So far I am scar free and looking to keep it that way. To stay scar free, you develop this sharp sense of awareness of what's going on 360 degrees around you at all times. I like to float through life paying attention to as little as possible so this was a bit of a sacrifice for me. A necessary evil when busses, taxis, carts and maniacs can be coming at you from all sides. You just weave. And there's enough hills, valleys, speed bumps and potholes to transform any normal drive into a rollercoaster. It's like my entire life is a ride at Disney now. Except cheaper.
This awareness is taking on a weird side effect. Because everybody is everywhere. They don't stick to lanes. They don't even stick to sides of the road. If they want to drive straight at you in a brief game of chicken, they will. There's all kinds of pedestrians and dogs in traffic as well. But I understand the pedestrians because there are no sidewalks. So they have to make their way through traffic. But all of this sharing the road makes me get confused about my identity sometime. It's happened to me several times now that when walking down the road, I decide I need to cross the street and subsequently look down to check my mirrors before I merge.
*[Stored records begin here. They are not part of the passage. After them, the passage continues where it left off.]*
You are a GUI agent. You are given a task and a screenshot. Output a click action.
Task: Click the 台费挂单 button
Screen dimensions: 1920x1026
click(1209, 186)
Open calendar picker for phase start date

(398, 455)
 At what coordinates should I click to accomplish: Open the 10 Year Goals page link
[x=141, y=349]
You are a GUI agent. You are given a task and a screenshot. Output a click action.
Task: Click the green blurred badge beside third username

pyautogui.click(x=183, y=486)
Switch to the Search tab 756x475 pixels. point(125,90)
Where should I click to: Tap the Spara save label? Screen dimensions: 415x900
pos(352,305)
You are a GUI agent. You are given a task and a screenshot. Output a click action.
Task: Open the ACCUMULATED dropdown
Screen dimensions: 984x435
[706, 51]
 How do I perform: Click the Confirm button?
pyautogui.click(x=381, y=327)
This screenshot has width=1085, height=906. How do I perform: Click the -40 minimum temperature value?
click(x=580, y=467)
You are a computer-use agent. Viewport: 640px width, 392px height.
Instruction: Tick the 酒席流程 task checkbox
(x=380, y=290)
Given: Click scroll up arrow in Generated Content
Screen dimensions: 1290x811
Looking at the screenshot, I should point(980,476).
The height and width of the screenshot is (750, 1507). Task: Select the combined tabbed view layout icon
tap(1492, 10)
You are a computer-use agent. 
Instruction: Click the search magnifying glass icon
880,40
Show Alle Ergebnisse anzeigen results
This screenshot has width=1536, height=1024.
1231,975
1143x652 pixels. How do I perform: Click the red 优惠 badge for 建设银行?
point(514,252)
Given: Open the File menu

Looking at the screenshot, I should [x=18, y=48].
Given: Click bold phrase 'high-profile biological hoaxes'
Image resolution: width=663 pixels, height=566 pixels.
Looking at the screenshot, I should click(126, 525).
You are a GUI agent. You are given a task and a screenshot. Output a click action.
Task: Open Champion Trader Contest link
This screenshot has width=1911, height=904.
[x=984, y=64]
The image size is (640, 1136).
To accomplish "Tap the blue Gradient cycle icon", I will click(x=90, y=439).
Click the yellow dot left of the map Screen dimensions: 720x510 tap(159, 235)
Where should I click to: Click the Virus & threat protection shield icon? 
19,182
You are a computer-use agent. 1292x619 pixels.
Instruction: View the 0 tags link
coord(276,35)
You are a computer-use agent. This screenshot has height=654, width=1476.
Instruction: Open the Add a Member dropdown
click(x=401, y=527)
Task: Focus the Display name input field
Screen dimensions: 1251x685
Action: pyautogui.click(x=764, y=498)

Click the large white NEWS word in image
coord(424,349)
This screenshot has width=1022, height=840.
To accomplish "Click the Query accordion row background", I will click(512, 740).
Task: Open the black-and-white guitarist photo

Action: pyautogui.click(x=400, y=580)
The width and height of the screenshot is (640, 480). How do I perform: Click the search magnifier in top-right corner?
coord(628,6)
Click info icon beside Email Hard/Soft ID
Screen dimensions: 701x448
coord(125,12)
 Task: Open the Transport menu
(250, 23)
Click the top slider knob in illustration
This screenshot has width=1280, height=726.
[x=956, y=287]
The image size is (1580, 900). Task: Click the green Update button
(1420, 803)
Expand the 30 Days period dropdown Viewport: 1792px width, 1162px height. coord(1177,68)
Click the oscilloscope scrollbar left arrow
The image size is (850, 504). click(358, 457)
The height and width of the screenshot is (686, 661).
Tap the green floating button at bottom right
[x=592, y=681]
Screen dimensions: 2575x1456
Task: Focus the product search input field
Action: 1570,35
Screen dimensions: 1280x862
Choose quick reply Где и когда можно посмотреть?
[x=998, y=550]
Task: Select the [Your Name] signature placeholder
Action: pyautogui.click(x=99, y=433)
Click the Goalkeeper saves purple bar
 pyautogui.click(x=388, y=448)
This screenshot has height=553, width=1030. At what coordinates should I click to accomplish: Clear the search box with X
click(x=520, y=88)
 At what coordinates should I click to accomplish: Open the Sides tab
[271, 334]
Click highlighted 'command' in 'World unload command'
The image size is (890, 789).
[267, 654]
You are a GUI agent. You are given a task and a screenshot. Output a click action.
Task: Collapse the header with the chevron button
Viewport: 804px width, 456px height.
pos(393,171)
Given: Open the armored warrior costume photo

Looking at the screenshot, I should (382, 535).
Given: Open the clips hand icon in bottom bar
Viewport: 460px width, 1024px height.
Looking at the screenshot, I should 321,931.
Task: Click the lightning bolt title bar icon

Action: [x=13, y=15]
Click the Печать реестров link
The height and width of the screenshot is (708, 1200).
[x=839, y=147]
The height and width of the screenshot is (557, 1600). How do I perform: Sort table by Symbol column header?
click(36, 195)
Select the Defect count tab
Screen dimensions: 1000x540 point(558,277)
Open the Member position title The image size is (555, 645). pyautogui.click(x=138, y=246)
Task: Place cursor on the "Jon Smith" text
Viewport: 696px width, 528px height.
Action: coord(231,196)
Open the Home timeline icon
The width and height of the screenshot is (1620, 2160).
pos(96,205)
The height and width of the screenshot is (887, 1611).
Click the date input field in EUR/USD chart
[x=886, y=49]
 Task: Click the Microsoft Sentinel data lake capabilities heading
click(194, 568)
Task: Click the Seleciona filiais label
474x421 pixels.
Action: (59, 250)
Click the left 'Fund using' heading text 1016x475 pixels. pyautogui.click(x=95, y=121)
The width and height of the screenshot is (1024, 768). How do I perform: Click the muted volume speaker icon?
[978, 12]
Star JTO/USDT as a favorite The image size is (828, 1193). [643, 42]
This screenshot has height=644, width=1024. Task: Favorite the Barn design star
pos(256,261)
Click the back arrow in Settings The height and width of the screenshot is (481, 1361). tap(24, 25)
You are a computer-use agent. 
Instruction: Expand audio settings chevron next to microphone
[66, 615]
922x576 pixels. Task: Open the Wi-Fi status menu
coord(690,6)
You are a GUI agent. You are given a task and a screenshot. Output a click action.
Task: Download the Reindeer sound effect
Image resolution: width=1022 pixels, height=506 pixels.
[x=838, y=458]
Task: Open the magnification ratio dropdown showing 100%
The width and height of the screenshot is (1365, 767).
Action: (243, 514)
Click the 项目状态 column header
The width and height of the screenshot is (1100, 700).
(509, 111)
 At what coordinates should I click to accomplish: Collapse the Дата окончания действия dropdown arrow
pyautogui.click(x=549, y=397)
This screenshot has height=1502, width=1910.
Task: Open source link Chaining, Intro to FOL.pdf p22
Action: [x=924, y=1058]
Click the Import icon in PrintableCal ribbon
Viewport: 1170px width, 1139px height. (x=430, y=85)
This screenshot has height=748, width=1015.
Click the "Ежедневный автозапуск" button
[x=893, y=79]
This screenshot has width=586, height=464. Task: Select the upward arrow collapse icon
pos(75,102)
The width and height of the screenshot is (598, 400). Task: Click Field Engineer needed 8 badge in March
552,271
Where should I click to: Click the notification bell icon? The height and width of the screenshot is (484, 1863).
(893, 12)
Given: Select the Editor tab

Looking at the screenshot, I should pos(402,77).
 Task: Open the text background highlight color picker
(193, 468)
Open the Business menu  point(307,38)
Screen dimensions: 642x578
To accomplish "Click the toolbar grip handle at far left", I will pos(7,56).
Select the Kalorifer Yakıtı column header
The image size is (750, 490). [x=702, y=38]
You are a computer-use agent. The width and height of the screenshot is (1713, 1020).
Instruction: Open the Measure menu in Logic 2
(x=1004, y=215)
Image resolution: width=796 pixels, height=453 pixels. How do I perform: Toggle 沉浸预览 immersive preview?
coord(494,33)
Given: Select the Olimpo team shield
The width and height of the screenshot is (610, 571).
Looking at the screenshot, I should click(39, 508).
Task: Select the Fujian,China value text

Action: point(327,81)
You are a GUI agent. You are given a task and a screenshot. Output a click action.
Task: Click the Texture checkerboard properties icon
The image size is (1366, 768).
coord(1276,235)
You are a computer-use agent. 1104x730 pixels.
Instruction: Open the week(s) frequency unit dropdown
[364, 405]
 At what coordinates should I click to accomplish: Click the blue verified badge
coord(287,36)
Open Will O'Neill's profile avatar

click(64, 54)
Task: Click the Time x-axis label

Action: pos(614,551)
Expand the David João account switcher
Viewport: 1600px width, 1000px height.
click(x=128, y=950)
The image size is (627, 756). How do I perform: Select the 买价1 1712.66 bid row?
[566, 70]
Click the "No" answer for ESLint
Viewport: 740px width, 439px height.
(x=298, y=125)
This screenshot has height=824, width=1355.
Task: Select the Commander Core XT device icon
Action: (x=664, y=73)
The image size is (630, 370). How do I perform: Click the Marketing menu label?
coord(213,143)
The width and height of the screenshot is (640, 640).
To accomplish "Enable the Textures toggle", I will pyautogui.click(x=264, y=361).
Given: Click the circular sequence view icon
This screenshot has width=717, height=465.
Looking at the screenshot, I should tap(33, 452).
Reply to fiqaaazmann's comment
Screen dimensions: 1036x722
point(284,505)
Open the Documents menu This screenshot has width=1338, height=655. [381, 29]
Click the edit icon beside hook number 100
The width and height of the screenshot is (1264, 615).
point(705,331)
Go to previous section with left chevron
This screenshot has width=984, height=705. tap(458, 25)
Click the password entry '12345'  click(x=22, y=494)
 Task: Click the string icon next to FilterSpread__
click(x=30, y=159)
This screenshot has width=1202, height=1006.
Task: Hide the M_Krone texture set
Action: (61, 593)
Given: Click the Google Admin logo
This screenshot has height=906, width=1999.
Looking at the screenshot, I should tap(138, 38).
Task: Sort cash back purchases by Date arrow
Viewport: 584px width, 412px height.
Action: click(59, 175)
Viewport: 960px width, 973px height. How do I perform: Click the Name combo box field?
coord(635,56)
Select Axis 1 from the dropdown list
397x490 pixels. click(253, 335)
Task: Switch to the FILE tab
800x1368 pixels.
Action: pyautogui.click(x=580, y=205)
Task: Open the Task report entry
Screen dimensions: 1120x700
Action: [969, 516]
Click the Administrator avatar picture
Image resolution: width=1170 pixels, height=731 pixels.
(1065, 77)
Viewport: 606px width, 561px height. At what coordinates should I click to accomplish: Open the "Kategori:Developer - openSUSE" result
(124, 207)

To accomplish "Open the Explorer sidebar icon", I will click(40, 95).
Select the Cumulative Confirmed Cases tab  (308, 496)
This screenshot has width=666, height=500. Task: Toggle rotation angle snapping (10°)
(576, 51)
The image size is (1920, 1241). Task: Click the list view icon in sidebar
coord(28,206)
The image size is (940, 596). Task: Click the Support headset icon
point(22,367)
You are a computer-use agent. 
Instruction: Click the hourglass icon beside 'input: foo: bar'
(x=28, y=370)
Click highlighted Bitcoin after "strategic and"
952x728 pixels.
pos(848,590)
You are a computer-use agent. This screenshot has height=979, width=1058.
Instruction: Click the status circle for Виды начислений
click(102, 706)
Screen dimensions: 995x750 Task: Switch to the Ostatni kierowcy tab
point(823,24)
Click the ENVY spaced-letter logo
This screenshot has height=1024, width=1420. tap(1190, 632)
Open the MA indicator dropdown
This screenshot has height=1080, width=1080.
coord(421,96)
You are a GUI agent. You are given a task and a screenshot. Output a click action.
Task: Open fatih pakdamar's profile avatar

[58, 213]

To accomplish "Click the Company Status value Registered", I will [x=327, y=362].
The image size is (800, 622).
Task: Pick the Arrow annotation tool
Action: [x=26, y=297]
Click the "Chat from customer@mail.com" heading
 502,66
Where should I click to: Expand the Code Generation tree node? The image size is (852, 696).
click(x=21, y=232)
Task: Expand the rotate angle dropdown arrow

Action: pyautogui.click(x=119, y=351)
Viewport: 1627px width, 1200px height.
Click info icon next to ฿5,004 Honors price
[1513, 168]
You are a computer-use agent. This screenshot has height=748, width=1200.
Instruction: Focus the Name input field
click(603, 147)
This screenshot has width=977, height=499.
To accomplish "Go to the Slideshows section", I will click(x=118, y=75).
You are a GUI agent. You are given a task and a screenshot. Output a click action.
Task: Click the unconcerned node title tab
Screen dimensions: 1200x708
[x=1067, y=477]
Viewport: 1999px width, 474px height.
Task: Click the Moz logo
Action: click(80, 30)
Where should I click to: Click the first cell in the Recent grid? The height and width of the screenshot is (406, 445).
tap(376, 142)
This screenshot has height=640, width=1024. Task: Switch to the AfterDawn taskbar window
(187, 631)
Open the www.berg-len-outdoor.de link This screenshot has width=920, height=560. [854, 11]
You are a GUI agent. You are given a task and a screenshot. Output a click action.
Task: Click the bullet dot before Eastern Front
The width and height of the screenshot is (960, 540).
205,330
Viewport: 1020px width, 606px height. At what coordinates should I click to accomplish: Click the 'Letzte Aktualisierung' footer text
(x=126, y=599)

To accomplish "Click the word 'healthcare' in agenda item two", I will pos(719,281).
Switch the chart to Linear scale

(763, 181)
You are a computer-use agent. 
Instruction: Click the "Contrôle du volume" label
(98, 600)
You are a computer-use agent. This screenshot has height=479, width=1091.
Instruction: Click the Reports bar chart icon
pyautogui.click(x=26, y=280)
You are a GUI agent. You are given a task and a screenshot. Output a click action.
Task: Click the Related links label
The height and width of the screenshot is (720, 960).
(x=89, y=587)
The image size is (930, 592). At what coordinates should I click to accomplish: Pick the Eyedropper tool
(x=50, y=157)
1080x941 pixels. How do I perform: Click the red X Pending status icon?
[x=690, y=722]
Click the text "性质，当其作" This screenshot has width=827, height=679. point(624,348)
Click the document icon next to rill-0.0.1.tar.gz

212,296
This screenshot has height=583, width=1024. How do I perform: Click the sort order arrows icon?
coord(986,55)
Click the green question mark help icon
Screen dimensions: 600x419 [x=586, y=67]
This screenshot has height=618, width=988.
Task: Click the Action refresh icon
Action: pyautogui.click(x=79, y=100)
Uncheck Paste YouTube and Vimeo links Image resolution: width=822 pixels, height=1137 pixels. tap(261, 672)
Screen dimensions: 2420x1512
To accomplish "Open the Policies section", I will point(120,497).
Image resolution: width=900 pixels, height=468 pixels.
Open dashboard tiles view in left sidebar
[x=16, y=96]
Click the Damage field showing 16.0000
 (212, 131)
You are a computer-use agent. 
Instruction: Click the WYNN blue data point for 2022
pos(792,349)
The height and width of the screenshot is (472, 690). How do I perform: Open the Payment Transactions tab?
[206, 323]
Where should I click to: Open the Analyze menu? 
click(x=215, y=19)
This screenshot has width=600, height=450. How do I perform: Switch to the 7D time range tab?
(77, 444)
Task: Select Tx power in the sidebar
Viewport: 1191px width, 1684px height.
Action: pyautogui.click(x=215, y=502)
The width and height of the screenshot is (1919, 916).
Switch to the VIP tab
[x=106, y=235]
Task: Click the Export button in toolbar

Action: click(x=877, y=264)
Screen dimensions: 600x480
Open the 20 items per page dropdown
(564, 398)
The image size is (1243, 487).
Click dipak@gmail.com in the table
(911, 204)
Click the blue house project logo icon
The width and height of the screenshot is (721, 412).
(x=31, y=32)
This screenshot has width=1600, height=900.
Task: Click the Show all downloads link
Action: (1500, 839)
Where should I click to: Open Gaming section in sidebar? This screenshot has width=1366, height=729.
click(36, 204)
And i'm thinking, where are my mirrors?? I can't see my mirrors!! I blame it on my hair for half a second until I realize... oh wait. I'm a human right now. Not a scooter. I'm a human behaving like a scooter because i'm in the middle of the street and there's cars everywhere. It's just a habit wanting to know what's happening behind and in front of me simultaneously. I'm considering inventing mirror bracelets.
The other day on a study, a Bible student was venting about the driving. This is something I can identify with. I chimed in trying to be sympathetic. In Thai I said, "YES! Every time I drive, I pray to God to give me wisdom." Which is true, this is a popular prayer with me.
However, that's not what I said. This is what I said.
"YES! Every time I drive, I pray to God to give me problems."
She looked at me strangely for a moment. Then they realized I meant banya instead of banha and we were all glad that I pray in English and not Thai. No need to get greedy asking for traffic problems. There's enough to go around.
But things really are getting normal. I've got a job, thanks to some friends back home. I finally painted some things in my house. Paint is terribly normal for me. Several visitors have brought wine, chocolate and cheese. Those things would have made me feel normal before, but now they make me feel like a princess. Which is cool. Because at first you feel like you're holding on to your sanity by a thread, trying not to freak out about a million different things. Every day brings a new challenge. And you get into this survival mode. The heat, the bugs, the sunburns, the stomach upsets, the language, the religion...You just take it one battle at a time and muscle through. And pray and pray and pray. But then you get the hang of it. You come out of survival mode, and it's just home. It's a foreign home. It's still demanding. It's still amazing.
WE GET IT!!! |
But you GET IT.
And sometimes, I just drive down the road smiling. Seriously. No reason. Just happy.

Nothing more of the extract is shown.